The records:
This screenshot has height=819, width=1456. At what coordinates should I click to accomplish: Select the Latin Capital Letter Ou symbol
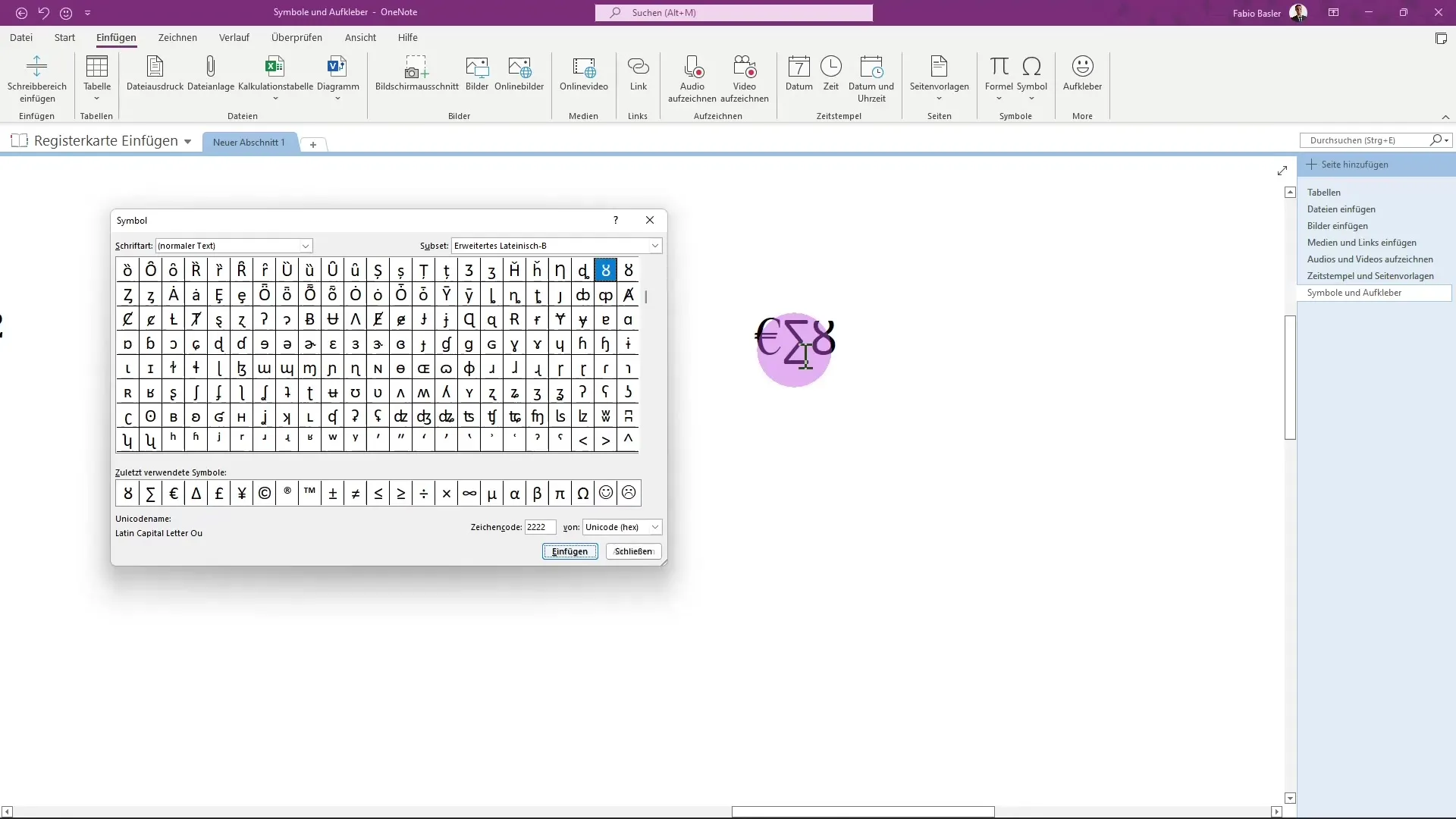(x=606, y=270)
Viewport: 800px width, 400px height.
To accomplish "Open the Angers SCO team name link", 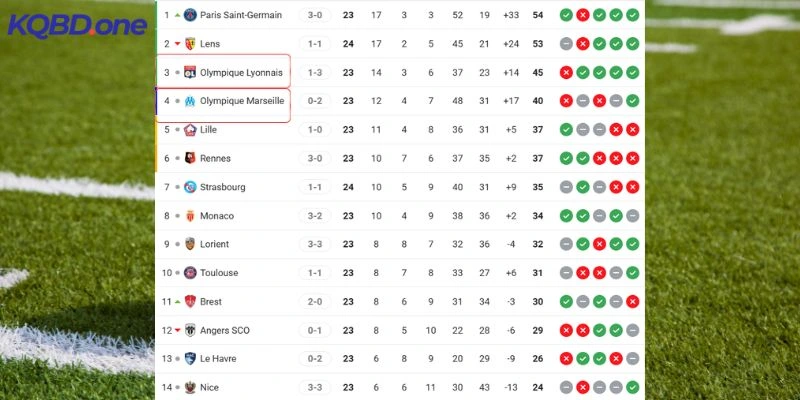I will [x=224, y=330].
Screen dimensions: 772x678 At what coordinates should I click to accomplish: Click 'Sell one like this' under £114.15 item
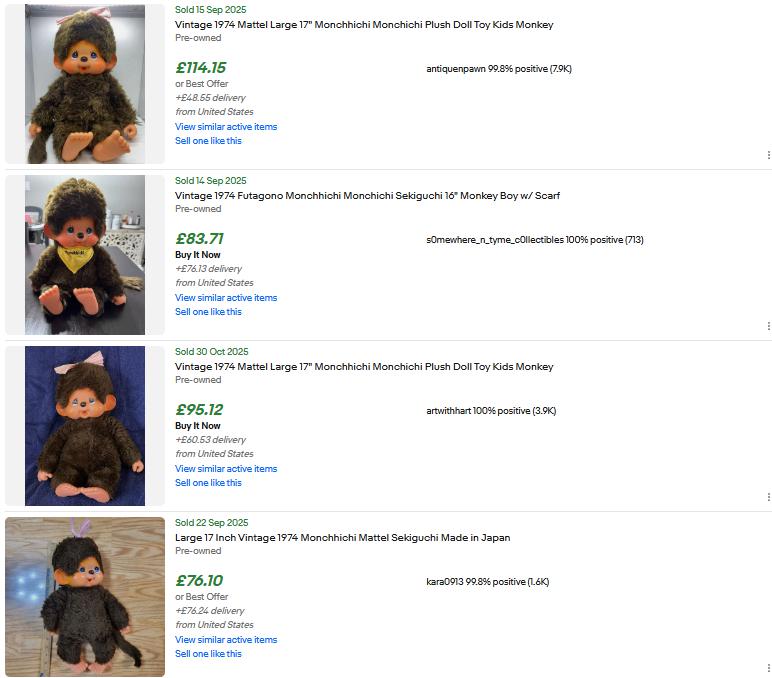click(x=208, y=141)
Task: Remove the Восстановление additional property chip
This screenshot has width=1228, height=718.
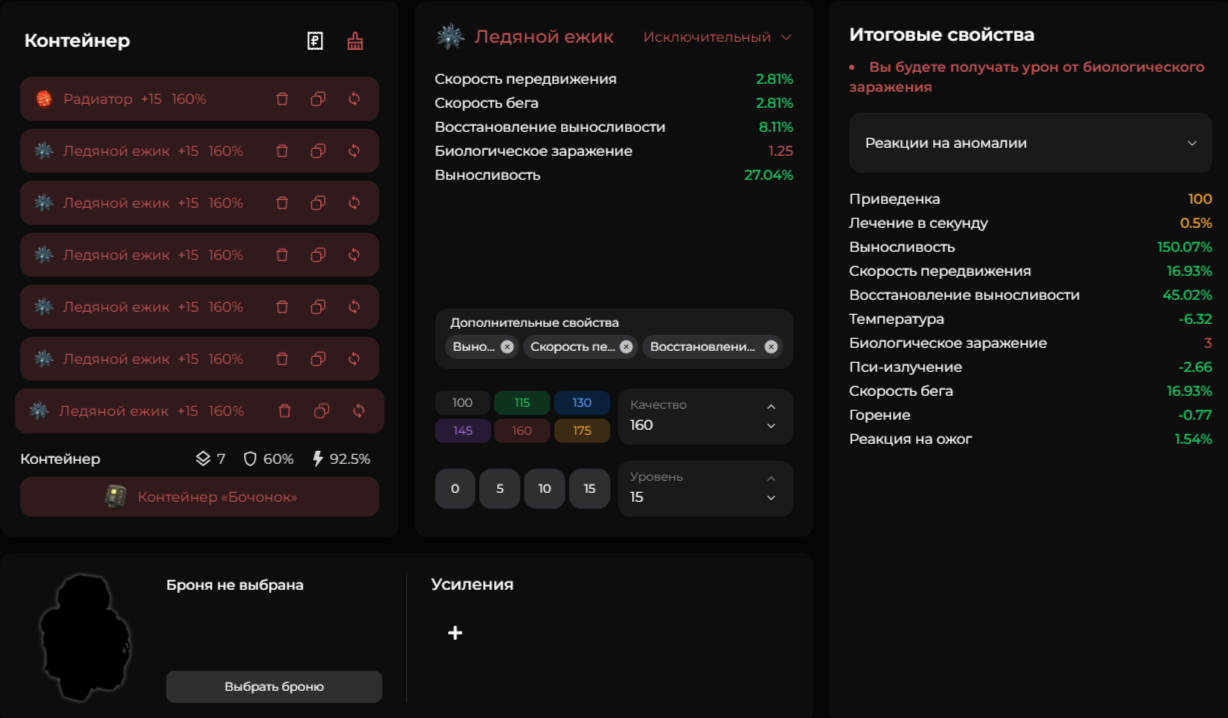Action: (x=771, y=347)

What you need to do:
Your copy must hold exactly the lines from the one with "Screen dimensions: 772x678" to the end of the records above, both included, and no pictures.

Result for this task:
Screen dimensions: 772x678 At what coordinates should I click to accomplish: Click 'Sell one like this' under £114.15 item
click(x=208, y=141)
Task: Remove the Восстановление additional property chip
This screenshot has width=1228, height=718.
Action: (x=771, y=347)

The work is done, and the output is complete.